Si una institución religiosa o una comunidad de cristianos creyentes desea montar su belén, que lo haga. Pida el permiso correspondiente a la autoridad y aténgase a las consecuencias como cualquier ciudadano. La calle es de todos. Lo que nunca debe suceder es que una institución pública, ayuntamiento, centros de salud, senado y demás instituciones monte dichos belenes motu proprio y, menos todavía, en representación de los ciudadanos. Si lo hace, perpetra dos delitos: incumple el artículo 16.3 de la Constitución y humilla a la población no confesional o a quienes profesan religiones con distinto pelaje dogmático.

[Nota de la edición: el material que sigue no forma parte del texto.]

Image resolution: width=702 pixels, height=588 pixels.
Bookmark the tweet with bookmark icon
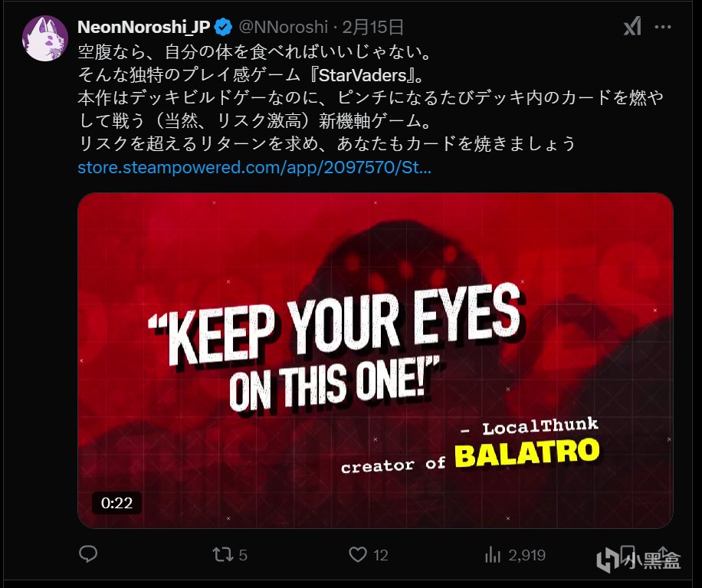coord(628,554)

Es necesario y urgente que el gobierno central y comunidades autónomas defiendan el carácter aconfesional del Estado y revisen el calendario festivo, lleno de celebraciones religiosas. No lo planteo para suprimirlas por Decreto, sino para que, al celebrarlas, las instituciones públicas eviten mancillar su naturaleza aconfesional y lesionen así los derechos de la ciudadanía plural y divergente. Si tanto interesa a los políticos cumplir la Constitución, ¿por qué no se esfuerzan en acatarla en este campo? ¿Tanto miedo tienen a la Iglesia y a la población creyente católica que con sus votos pueden montarles el belén del desafecto?
No sean ingenuos. Estos creyentes católicos ni les votan, ni les votarán jamás. Lo peor será comprobar que, como sigan así, no les han de votar ni los de su propio partido. Por incoherentes y por miedosos.